Labels need not be unique but must be a hashable type. The object
supports both integer- and label-based indexing and provides a host of
methods for performing operations involving the index. Statistical
methods from ndarray have been overridden to automatically exclude
missing data (currently represented as NaN).Operations between Series (+, -, /, , *) align values based on their
associated index values-- they need not be the same length. The result
index will be the sorted union of the two indexes.Parameters
---------- data : array-like, dict, or scalar valueContains data stored in Series index : array-like or Index (1d) Values must be hashable and have the same length as `data`. Non-unique index values are allowed. Will default to RangeIndex(len(data)) if not provided. If both a dict and index sequence are used, the index will override the keys found in the dict. dtype : numpy.dtype or None If None, dtype will be inferred copy : boolean, default False Copy input data """

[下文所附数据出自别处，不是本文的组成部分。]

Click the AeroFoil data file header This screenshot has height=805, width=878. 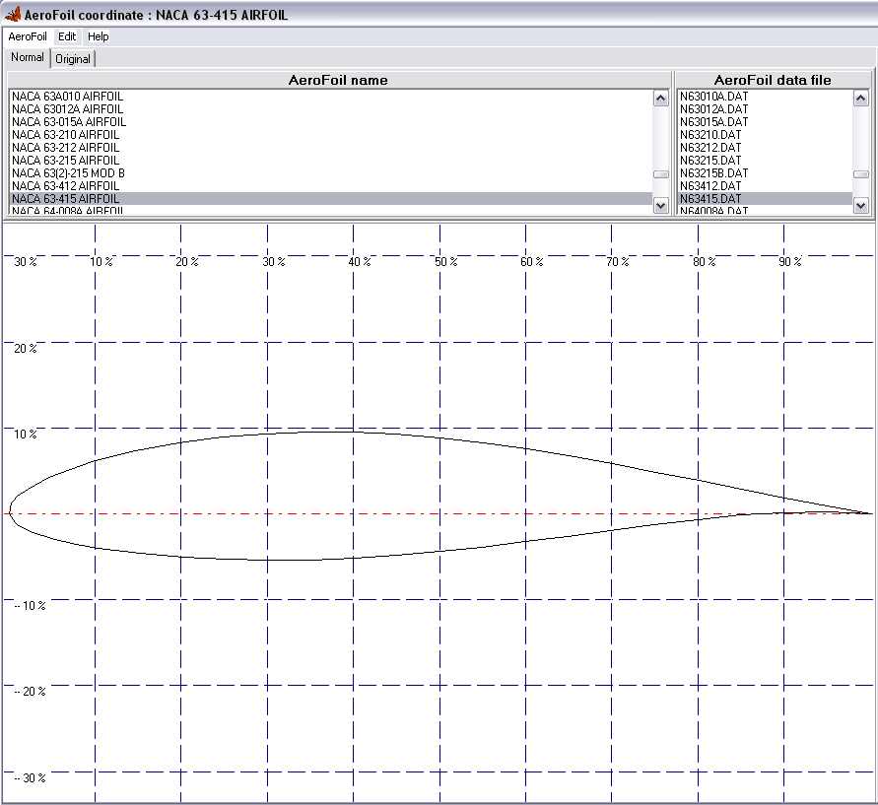point(773,80)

(2)创建Series的基本方法如下,数据可以是阵列(list、ndarray)、字典和常量值。s = pd.Series(data, index=index)
s = pd.Series([-1.55666192,-0.75414753,0.47251231,-1.37775038,-1.64899442], index=['a', 'b', 'c', 'd', 'e'],dtype='int8' )
a -1
b 0
c 0
d -1
e -1
dtype: int8
s = pd.Series(['a',-0.75414753,123,66666,-1.64899442], index=['a', 'b', 'c', 'd', 'e'],)
a a
b -0.754148
c 123
d 66666
e -1.64899
dtype: object
注:Series支持的数据类型包括整数、浮点数、复数、布尔值、字符串等numpy.dtype,与创建ndarray数组相同的是,如未指定类型,它会尝试推断出一个合适的数据类型,例程中数据包含数字和字符串时,推断为object类型;如指定int8类型时数据以int8显示。

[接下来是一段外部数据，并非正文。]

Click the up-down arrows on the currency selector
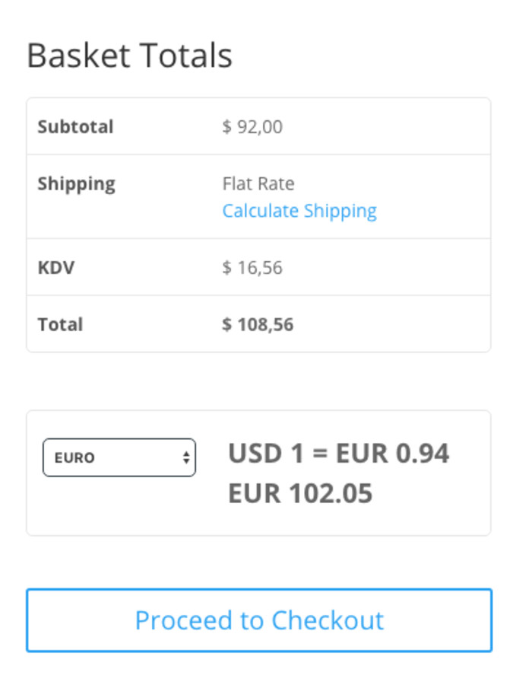The height and width of the screenshot is (685, 516). point(185,457)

s = pd.Series(np.random.randn(5))
0 0.485468
1 -0.912130
2 0.771970
3 -1.058117
4 0.926649
dtype: float64
s.index
RangeIndex(start=0, stop=5, step=1)
s = pd.Series(np.random.randn(5), index=['a', 'b', 'c', 'd', 'e'])
a 0.485468
b -0.912130
c 0.771970
d -1.058117
e 0.926649
dtype: float64
注:当数据未指定索引时,Series会自动创建整数型索引
s = pd.Series({'a' : 0., 'b' : 1., 'c' : 2.})
a 0.0
b 1.0
c 2.0
dtype: float64
s = pd.Series({'a' : 0., 'b' : 1., 'c' : 2.}, index=['b', 'c', 'd', 'a'])
b 1.0
c 2.0
d NaN
a 0.0
dtype: float64
注:通过Python字典创建Series,可视为一个定长的有序字典。如果只传入一个字典,那么Series中的索引即是原字典的键。如果传入索引,那么会找到索引相匹配的值并放在相应的位置上,未找到对应值时结果为NaN。

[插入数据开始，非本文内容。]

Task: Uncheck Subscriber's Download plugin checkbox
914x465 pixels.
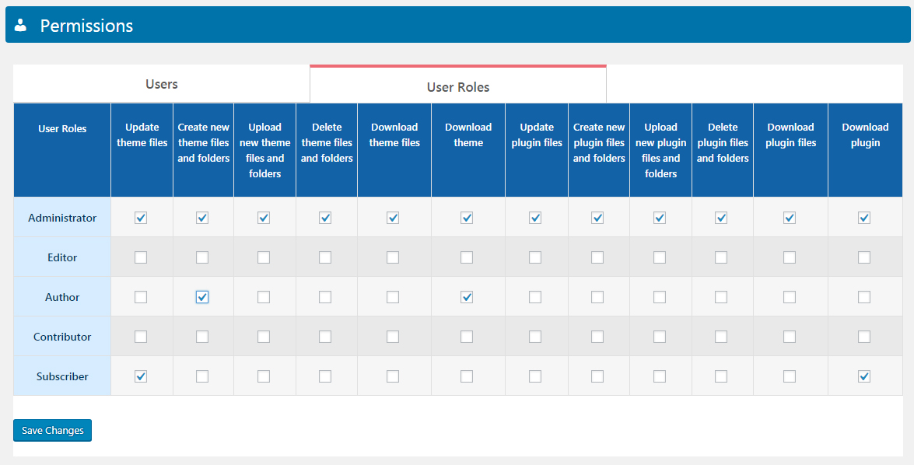Action: pos(864,376)
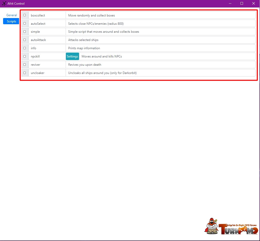
Task: Check the uncloaker script checkbox
Action: [25, 73]
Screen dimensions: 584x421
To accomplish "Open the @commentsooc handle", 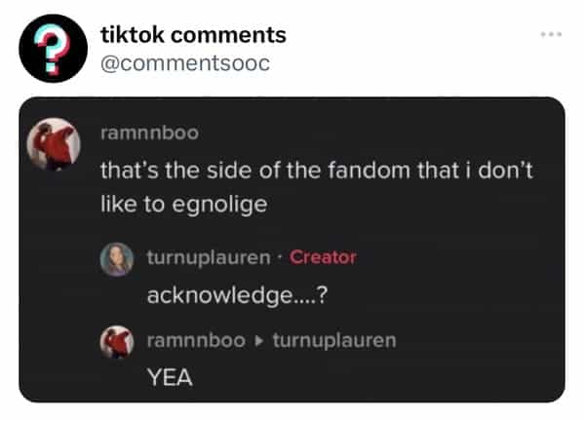I will 185,63.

s = pd.Series(5., index=['a', 'b', 'c', 'd', 'e'])
a 5.0
b 5.0
c 5.0
d 5.0
e 5.0
dtype: float64
注:数值重复匹配以适应索引长度
(3)访问Series中的元素和索引
s = pd.Series({'a' : 0., 'b' : 1., 'c' : 2.}, index=['b', 'c', 'd', 'a'])
b 1.0
c 2.0
d NaN
a 0.0
dtype: float64
s.values
[ 1. 2. nan 0.]
s.index
Index([u'b', u'c', u'd', u'a'], dtype='object')
注:Series的values和index属性获取其数组表示形式和索引对象
s['a']
0.0
s[['a','b']]
a 0.0
b 1.0
dtype: float64
s[['a','b','c']]
a 0.0
b 1.0
c 2.0
dtype: float64
s[:2]
b 1.0
c 2.0
dtype: float64
注:可以通过索引的方式选取Series中的单个或一组值
DataFrame
DataFrame是一个表格型(二维)的数据结构,它含有一组有序的列,每列可以是不同的值类型(数值、字符串、布尔值等)。DataFrame既有行索引也有列索引,它可以看做由Series组成的字典(共用同一个索引)。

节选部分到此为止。